Ce n'est pas à moi de prendre cette décision, et il faut qu'elle soit bien étayée scientifiquement, de façon très forte. Je le rappelle, le droit est celui des malades à avoir les produits les plus sécurisés possibles. On ne donne pas son sang pour se faire plaisir, mais parce que l'on va prendre en charge le soin de quelqu'un. Il faut donc que le don soit le plus sécurisé possible, et je n'ai aucun a priori sur ces sujets. Essayons d'allier une ouverture importante – 4 % de la population, cela ne suffit pas – avec la sécurité que l'on doit aux patients qui ont besoin de ces produits sanguins.
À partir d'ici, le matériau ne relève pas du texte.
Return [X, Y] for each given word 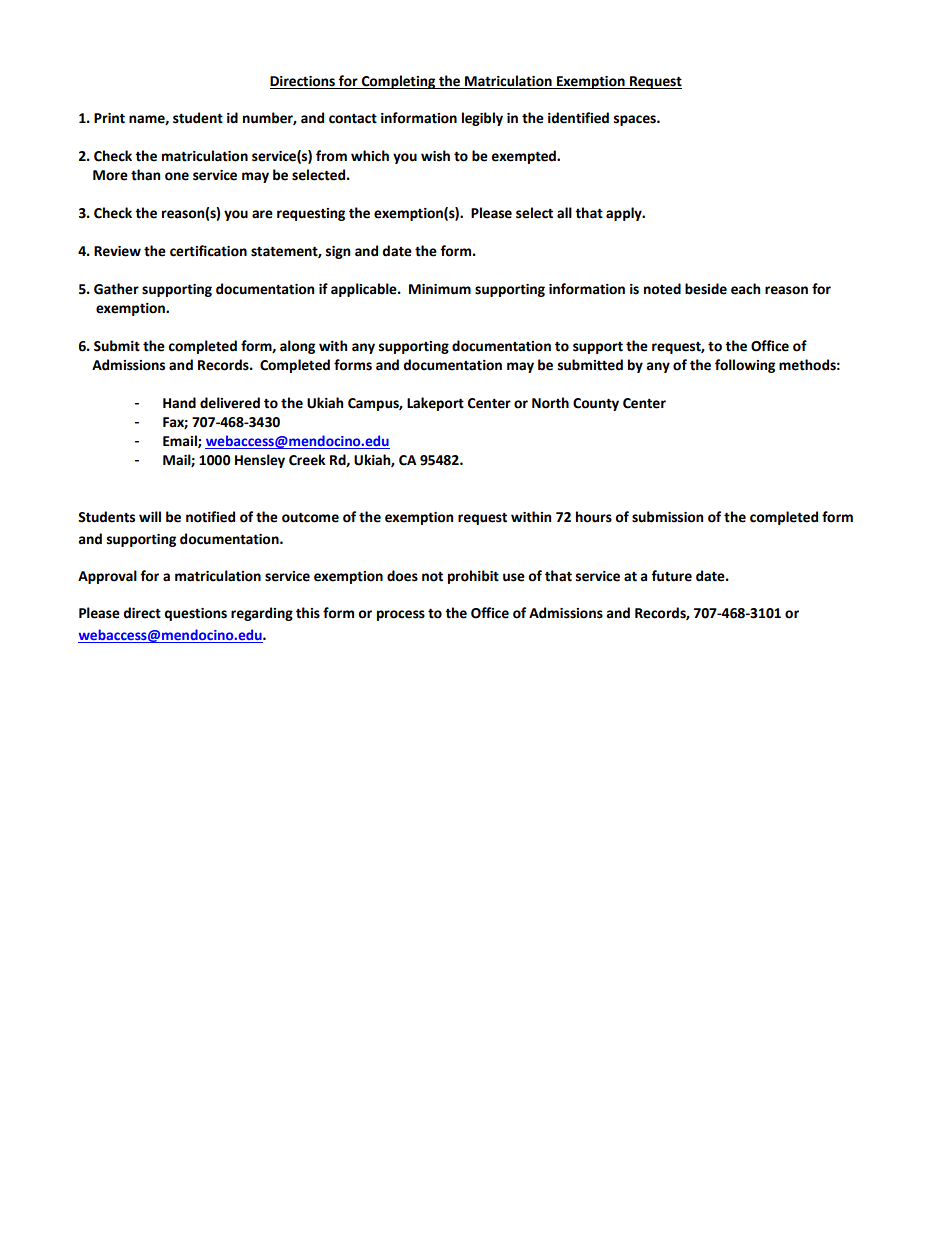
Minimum [440, 289]
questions [195, 614]
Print [109, 118]
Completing [399, 82]
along [297, 347]
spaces [636, 120]
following [745, 366]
Sur le modèle éthique, non seulement ce modèle est fort et ancré, mais nous le partageons avec beaucoup de membres de l'Union européenne. Sur le sujet des globules rouges et de la collecte de sang total, nous ne sommes pas loin d'avoir un large accord au niveau de l'Europe, même si je suis fier de dire que la France est sûrement la plus exigeante sur le sujet.